L'ancien ministre des Finances place en tête des priorités le désenclavement du pays, reprenant l'adage selon lequel « la route du développement commence par le développement de la route ». Il pointe un retard considérable sur le plan ferroviaire, rappelant qu'à l'indépendance, le pays disposait de plus de 5 000 kilomètres de voies ferrées, dont seuls un millier restent aujourd'hui fonctionnels, à un rythme qu'il évalue à peine à 10% de leur capacité initiale. Il salue à ce titre la signature récente de la concession du corridor de Lobito, qu'il qualifie de « fait historique » après soixante années de stagnation, voire de dégradation, du réseau ferroviaire congolais, tout en appelant à accélérer le mouvement en sortant des « sentiers battus » sur le plan de la gouvernance et du financement.
Deuxième priorité selon lui : l'énergie, où il reconnaît un retard important sur le méga-projet Inga, appelant à accélérer non seulement la production, mais aussi le transport et la distribution de l'électricité. Il révèle à ce sujet que près de 40% de l'énergie produite et gérée par la SNEL serait perdue, en raison de câbles défectueux entre les stations et les foyers ainsi que du piratage du réseau.

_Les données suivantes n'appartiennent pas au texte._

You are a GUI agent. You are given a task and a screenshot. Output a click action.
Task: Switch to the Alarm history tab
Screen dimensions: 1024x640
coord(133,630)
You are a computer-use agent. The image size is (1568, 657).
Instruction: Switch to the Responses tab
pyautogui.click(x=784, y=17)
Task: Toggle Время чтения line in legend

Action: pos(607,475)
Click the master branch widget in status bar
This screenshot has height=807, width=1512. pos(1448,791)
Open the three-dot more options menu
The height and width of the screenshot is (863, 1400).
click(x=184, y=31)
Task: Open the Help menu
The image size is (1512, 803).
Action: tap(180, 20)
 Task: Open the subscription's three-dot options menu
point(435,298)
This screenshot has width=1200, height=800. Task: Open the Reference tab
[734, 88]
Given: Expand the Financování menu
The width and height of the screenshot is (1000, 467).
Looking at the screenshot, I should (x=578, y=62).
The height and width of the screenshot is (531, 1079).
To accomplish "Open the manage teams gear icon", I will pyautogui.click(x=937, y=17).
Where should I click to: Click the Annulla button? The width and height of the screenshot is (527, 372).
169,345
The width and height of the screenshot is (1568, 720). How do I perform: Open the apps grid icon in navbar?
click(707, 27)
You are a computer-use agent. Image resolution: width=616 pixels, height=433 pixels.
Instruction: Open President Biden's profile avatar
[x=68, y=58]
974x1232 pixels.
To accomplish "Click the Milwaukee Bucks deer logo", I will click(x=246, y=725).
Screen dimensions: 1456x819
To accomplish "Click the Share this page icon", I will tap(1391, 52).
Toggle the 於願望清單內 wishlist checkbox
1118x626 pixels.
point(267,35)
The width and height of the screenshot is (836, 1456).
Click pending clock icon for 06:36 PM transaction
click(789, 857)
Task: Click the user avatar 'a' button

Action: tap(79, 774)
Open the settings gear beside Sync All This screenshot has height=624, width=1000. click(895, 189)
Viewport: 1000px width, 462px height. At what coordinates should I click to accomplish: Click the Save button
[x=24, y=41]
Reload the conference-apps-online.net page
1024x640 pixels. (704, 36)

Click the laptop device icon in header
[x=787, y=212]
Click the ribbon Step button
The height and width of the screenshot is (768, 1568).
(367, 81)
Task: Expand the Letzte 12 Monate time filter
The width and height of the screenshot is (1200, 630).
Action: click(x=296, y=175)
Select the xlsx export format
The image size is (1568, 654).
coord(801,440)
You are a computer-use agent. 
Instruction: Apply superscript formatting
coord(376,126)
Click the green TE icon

Il associe à cet enjeu énergétique celui de l'accès à l'eau, indispensable selon lui au développement industriel du pays.
Au-delà de ces enjeux d'infrastructures, Nicolas Kazadi insiste sur la nécessité de mieux prendre en charge la ressource humaine congolaise, non seulement à travers la formation, mais aussi à travers un changement de mentalité qu'il considère, de son propre point de vue, comme le chantier prioritaire et fondateur de l'ensemble du développement du pays.